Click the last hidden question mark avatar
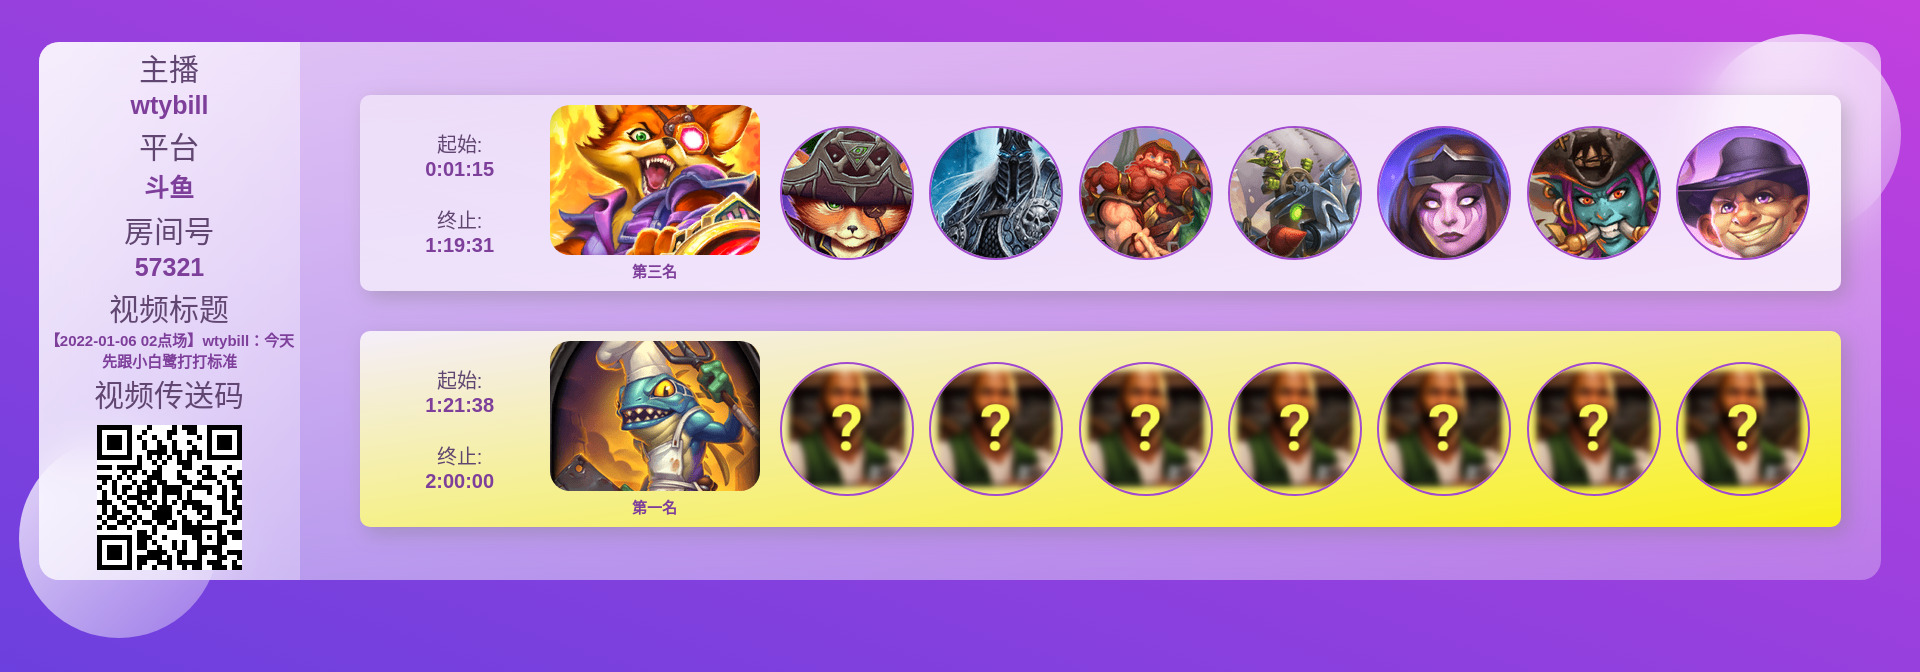The image size is (1920, 672). tap(1743, 429)
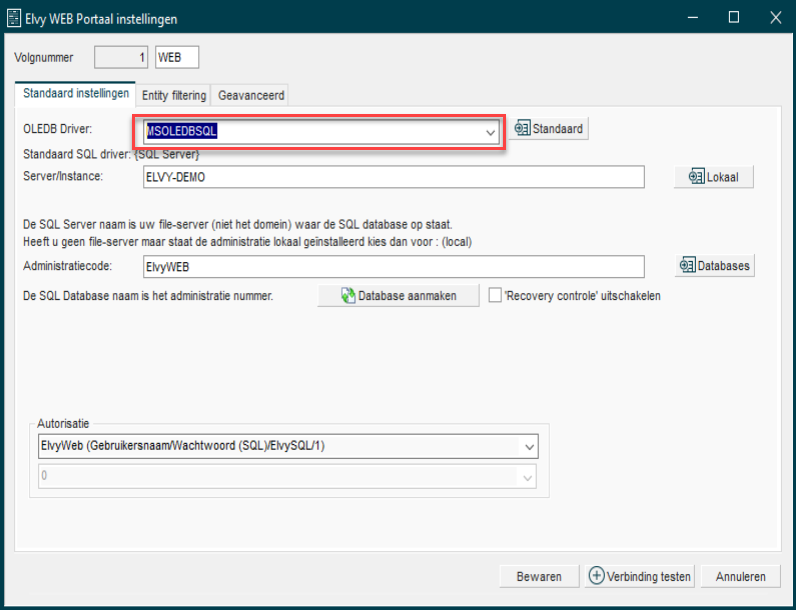Expand the disabled dropdown showing 0
796x610 pixels.
coord(528,477)
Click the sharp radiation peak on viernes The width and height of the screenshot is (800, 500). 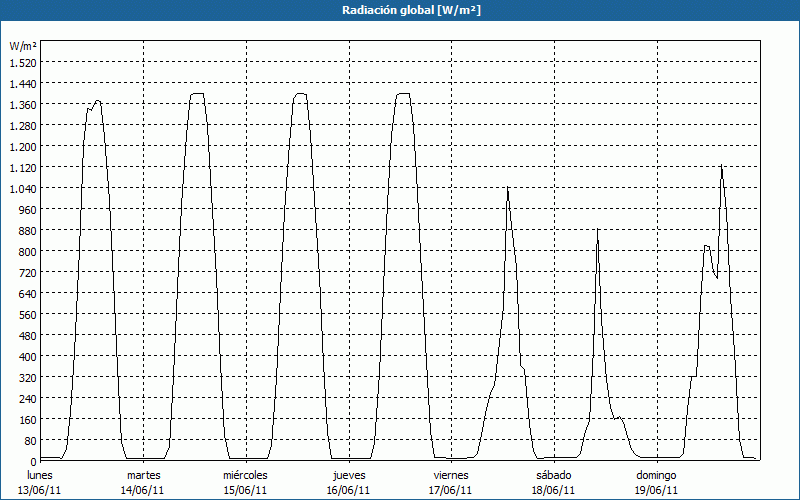[507, 189]
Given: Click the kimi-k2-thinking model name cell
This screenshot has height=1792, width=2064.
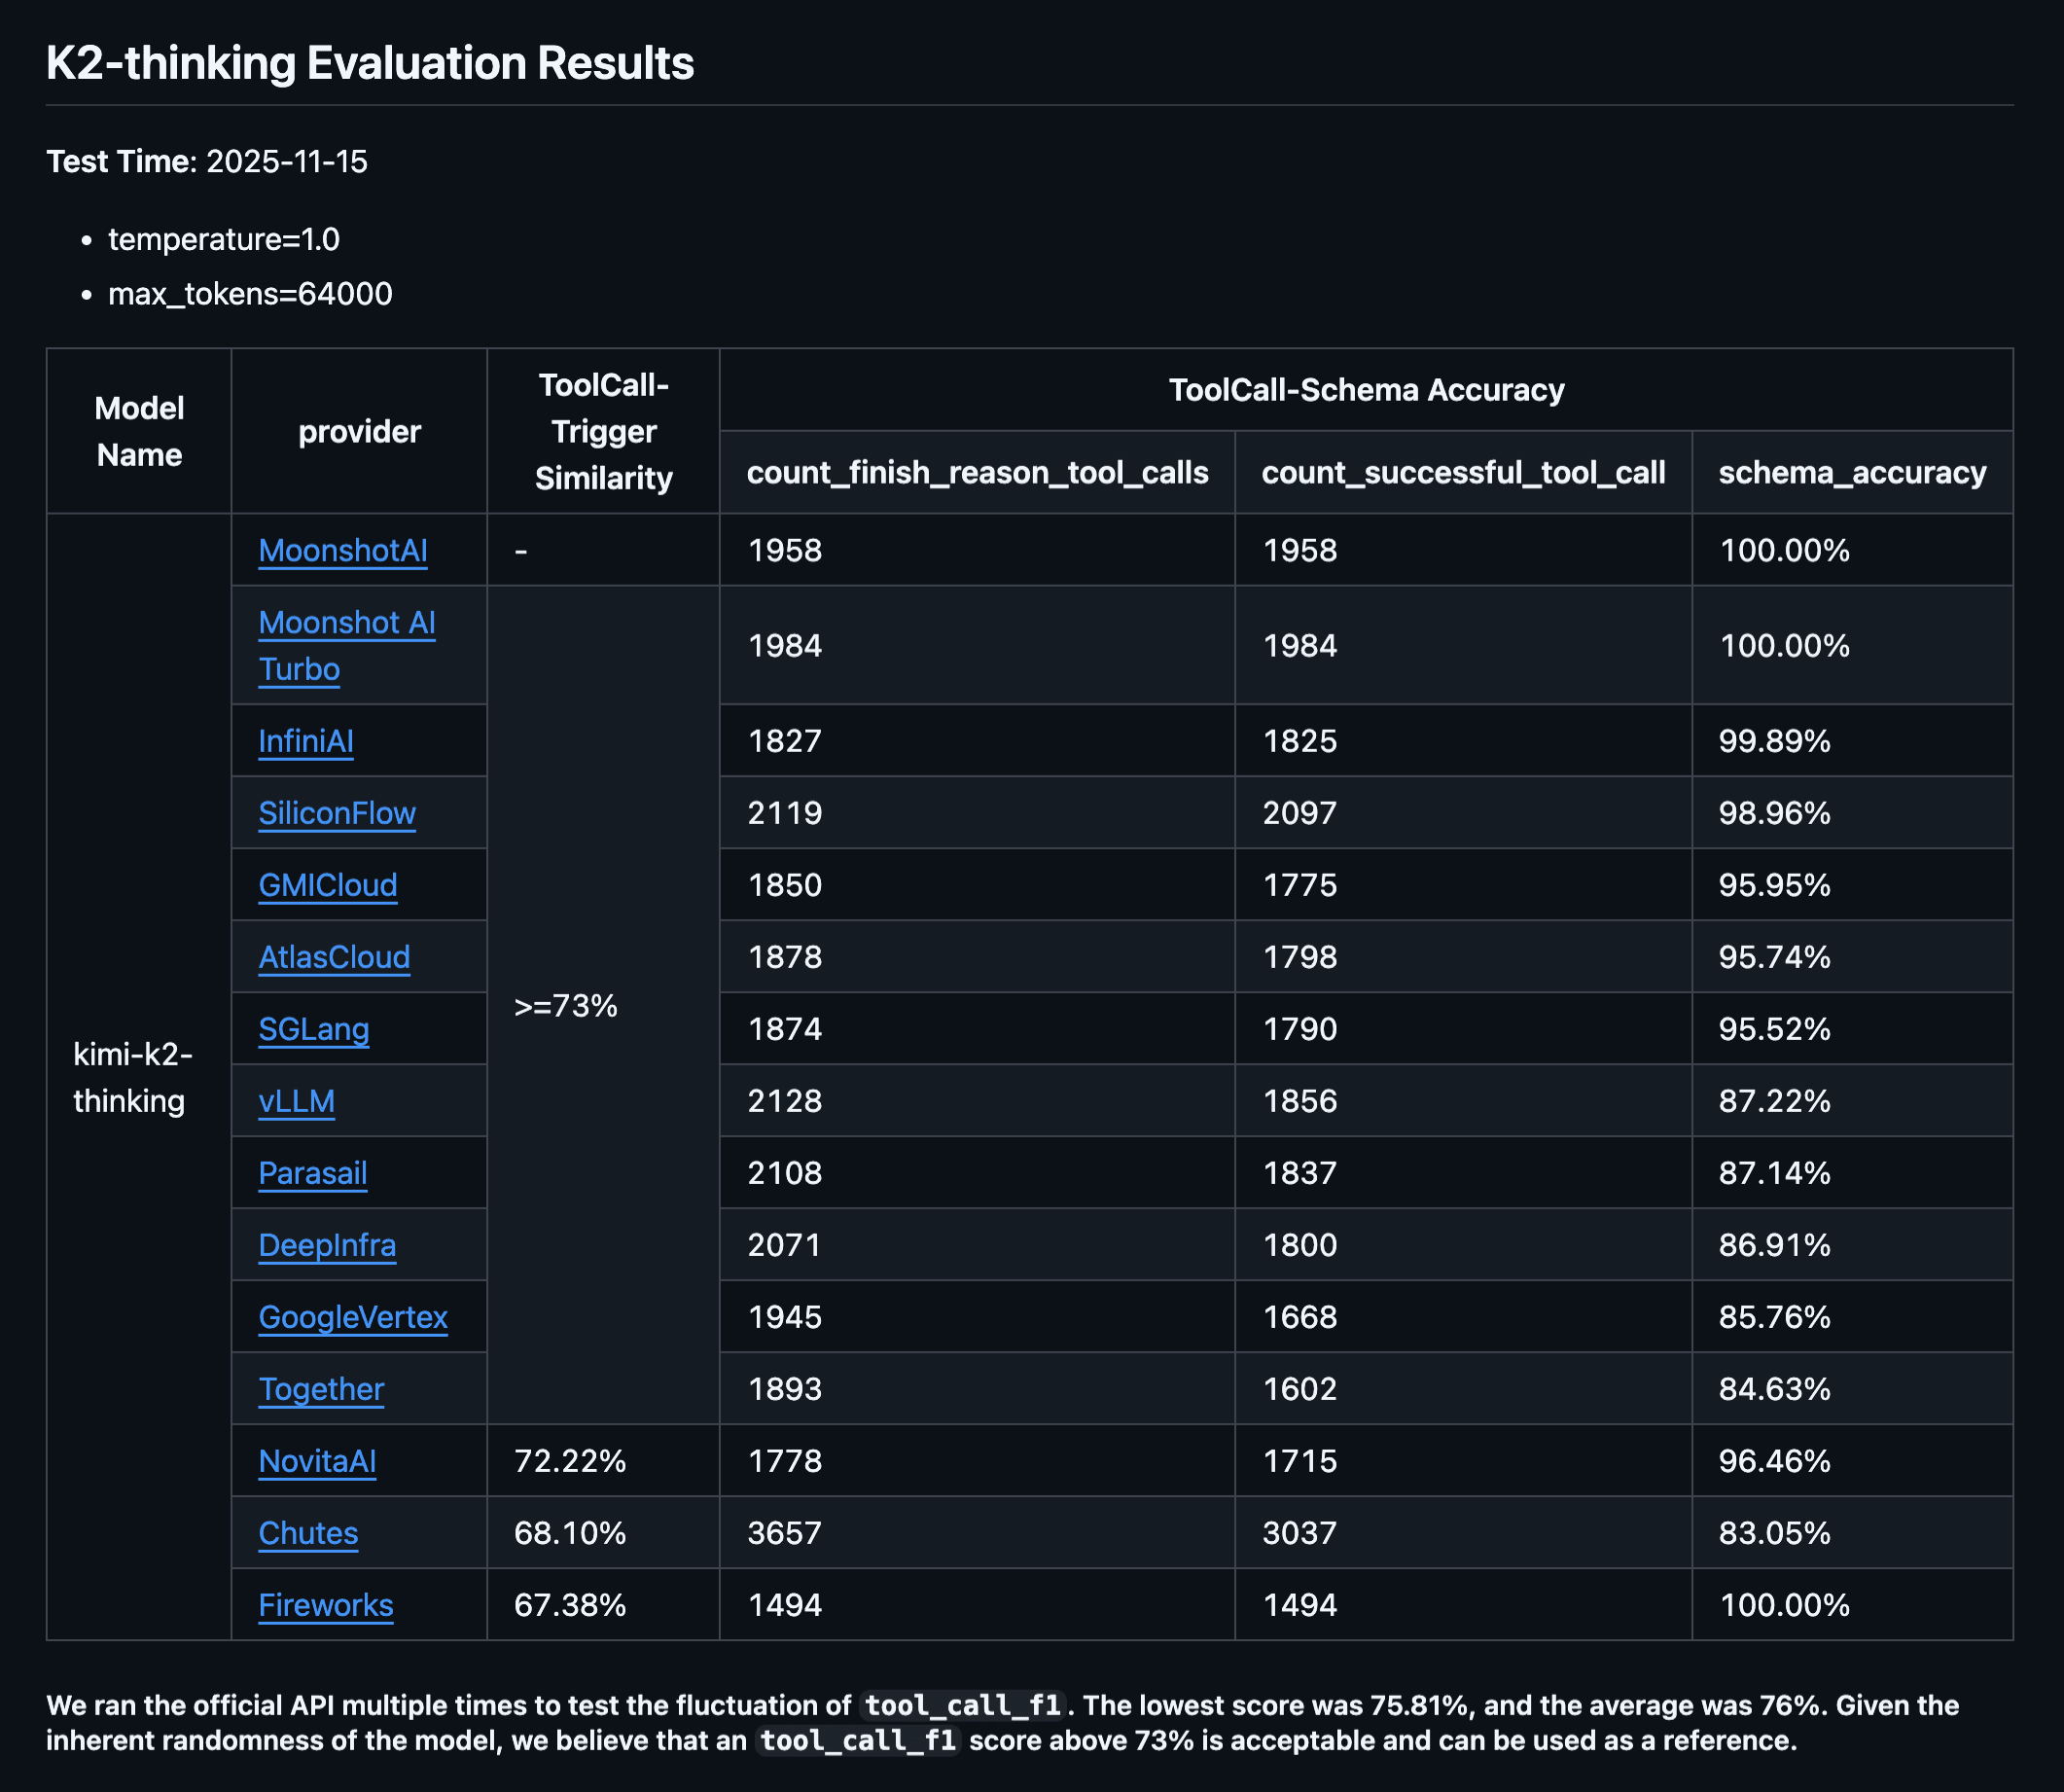Looking at the screenshot, I should 132,1077.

-=-=-

Update the part that opens with the line containing "Given: Click the" and closes at the end of the records, replacing "model name" with "model label" and leaving everything else unchanged. Give only those lines, and leave the pictures out.

(Solution)
Given: Click the kimi-k2-thinking model label cell
This screenshot has height=1792, width=2064.
Looking at the screenshot, I should 132,1077.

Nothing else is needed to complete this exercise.